Passage choisi:
***

Le président français Nicolas Sarkozy a qualifié le système colonial d'injuste et l'ambassadeur de France à Alger a évoqué les massacres commis en mai 1945, mais cela reste pour les Algériens insuffisant, peut-on s'attendre à une évolution dans ce dossier ? Qu'est-ce qui empêche la France de reconnaître sa responsabilité dans ce qui a été commis durant la colonisation ?
La France a depuis quelques mois, quelques années même, beaucoup avancé sur les questions mémorielles. Cette reconnaissance des fautes passées, nous la devions aux Algériens qui ont souffert du système colonial, nous nous la devions aussi à nous-mêmes, car chaque démocratie est fondée sur une exigence de vérité. Oui, la France va continuer sur cette voie, ce qui requiert du courage politique. Il est nécessaire que les responsables politiques ouvrent maintenant plus largement la voie aux chercheurs et aux historiens, en suscitant un travail conjoint d'écriture de l'histoire. Déjà, nous sommes en train de progresser sur un certain nombre de dossiers concrets, en dépit parfois des résistances. Nous avons ainsi proposé la création d'un groupe de travail sur les archives. J'ajoute que les documents français antérieurs à 1948 sont déjà du domaine public et qu'un projet de loi en cours d'examen prévoit de ramener le délai spécial de communicabilité à 50 ans. Les Algériens ont un droit légitime d'accès à la connaissance de leur propre histoire. Nous avons récemment fait don de tous nos documents audiovisuels possédés par l'INA. Sur un autre dossier, celui des mines, nous avons donné les plans des engins déposés en son temps par la France. J'ai constaté que sur ces dossiers, parfois d'une grande sensibilité, dès que le dialogue était noué, les esprits commençaient à s'apaiser et chacun travaillait dans le souci d'établir la vérité, par respect pour toutes les victimes. En ce qui concerne la responsabilité de la France dans ce qui a été commis, en particulier durant la guerre d'Algérie, nous l'avons reconnue et nous continuons de la reconnaître, sans réserve. Les déclarations du président de la République et de notre ambassadeur à Alger que vous mentionnez en témoignent. Il s'agit d'une démarche qui doit être partagée et qui appelle à un certain courage de part et d'autre, s'agissant d'une histoire qui touche personnellement tant d'entre nous. Nos deux peuples sont en droit d'attendre de notre part cet effort, car la France et l'Algérie ont un partenariat d'exception à bâtir. Mon souhait est que l'Algérie voie aujourd'hui en la France son amie la plus proche et celle qui la comprend.

***

Données de repérage de cibles visibles:
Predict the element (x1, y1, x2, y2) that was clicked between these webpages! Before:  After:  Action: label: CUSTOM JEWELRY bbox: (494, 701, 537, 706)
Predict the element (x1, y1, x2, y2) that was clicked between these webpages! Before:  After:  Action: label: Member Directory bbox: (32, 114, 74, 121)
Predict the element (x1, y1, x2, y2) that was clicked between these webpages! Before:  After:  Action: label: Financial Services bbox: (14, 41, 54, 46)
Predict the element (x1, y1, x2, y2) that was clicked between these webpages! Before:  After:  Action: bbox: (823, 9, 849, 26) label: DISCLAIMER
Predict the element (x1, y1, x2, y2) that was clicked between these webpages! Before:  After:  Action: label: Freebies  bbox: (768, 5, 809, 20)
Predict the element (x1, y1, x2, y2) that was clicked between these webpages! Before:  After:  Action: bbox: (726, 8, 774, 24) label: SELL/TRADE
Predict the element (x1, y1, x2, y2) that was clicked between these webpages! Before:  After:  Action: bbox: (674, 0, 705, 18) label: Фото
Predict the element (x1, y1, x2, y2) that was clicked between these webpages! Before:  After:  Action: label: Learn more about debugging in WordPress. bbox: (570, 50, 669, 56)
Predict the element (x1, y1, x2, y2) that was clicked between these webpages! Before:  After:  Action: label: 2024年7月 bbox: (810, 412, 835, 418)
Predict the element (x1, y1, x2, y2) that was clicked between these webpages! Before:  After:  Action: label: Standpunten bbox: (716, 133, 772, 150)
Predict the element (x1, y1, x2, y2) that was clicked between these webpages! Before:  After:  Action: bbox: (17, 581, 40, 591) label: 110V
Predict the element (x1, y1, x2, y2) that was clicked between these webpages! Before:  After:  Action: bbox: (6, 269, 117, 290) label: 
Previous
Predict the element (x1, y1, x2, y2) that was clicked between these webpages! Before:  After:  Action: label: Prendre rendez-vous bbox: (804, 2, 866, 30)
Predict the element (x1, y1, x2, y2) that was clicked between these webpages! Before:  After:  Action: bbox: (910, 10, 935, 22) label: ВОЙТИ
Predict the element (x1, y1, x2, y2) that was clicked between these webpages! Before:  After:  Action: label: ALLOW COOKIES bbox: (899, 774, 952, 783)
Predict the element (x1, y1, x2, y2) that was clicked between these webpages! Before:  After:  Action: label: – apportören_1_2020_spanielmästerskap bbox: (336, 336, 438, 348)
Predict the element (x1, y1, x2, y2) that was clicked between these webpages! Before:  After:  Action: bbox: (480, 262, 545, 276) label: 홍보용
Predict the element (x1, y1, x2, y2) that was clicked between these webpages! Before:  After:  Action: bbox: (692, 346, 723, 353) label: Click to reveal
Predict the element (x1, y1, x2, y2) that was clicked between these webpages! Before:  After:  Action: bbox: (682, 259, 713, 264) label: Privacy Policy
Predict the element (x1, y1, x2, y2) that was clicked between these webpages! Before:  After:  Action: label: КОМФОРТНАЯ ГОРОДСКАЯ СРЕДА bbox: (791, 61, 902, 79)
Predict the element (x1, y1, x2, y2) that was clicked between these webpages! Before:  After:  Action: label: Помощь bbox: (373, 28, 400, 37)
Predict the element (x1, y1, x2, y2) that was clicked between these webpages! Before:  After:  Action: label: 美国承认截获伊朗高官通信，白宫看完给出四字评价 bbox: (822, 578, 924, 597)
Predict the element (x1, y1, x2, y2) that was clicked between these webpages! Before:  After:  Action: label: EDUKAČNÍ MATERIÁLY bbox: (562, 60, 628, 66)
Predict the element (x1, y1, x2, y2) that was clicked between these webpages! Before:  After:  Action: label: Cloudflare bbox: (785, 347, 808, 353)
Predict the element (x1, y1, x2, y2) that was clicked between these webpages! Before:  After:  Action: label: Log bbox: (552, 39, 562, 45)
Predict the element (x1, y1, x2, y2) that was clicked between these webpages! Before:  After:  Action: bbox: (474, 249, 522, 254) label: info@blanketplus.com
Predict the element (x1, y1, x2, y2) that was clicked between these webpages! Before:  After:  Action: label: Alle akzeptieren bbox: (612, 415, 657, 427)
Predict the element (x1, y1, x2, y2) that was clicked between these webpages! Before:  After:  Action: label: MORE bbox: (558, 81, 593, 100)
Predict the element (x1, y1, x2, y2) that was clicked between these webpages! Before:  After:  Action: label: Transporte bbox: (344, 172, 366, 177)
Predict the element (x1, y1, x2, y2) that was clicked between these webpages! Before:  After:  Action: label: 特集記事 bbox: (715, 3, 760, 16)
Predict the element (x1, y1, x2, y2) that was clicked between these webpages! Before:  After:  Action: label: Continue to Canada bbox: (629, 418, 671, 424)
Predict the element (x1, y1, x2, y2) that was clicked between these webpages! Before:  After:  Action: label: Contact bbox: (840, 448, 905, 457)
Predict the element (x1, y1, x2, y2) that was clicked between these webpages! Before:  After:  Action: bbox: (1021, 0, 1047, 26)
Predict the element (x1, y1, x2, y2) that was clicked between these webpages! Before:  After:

***

Objectifs:
1. D'après l'extrait sur la mémoire franco-algérienne, à combien d'années un projet de loi prévoit-il de ramener le délai spécial de communicabilité ?
2. Veuillez transcrire l'extrait sur la mémoire franco-algérienne depuis « Le président français » jusqu'à « la colonisation ? », ces deux passages compris.
3. Reprenez l'extrait sur la mémoire franco-algérienne à l'endroit où il s'arrête.

En réponse:
1. À 50 ans.

2.
Le président français Nicolas Sarkozy a qualifié le système colonial d'injuste et l'ambassadeur de France à Alger a évoqué les massacres commis en mai 1945, mais cela reste pour les Algériens insuffisant, peut-on s'attendre à une évolution dans ce dossier ? Qu'est-ce qui empêche la France de reconnaître sa responsabilité dans ce qui a été commis durant la colonisation ?

3.
Il est question de créer un groupe de travail mixte pour élaborer une carte des sites contaminés par les essais nucléaires des années 1960 dans le Sud algérien. Ce groupe a-t-il été créé ? Et est-ce qu'il y a possibilité que les victimes des opérations « Gerboise » soient indemnisées ?
Comme vous le savez, la France a réalisé une série d'essais nucléaires dans le Sahara algérien entre 1960 et 1966 et les autorités algériennes nous ont demandé de les aider à déterminer le degré de contamination actuel des sites et à les décontaminer, si cela s'avérait nécessaire, compte tenu des projets de développement en cours dans la région. Lors de sa visite d'Etat en Algérie en décembre 2007, le président de la République a dit très clairement au président Bouteflika que nous étions disposés à examiner les demandes algériennes de coopération sur cette question, dans un esprit d'ouverture et de transparence et loin de toute polémique. Je peux vous dire que ces engagements seront tenus. Nous sommes en contact étroit avec nos partenaires algériens à ce sujet, et compte tenu de la volonté qui existe de part et d'autre, je ne doute pas que nous aboutissions.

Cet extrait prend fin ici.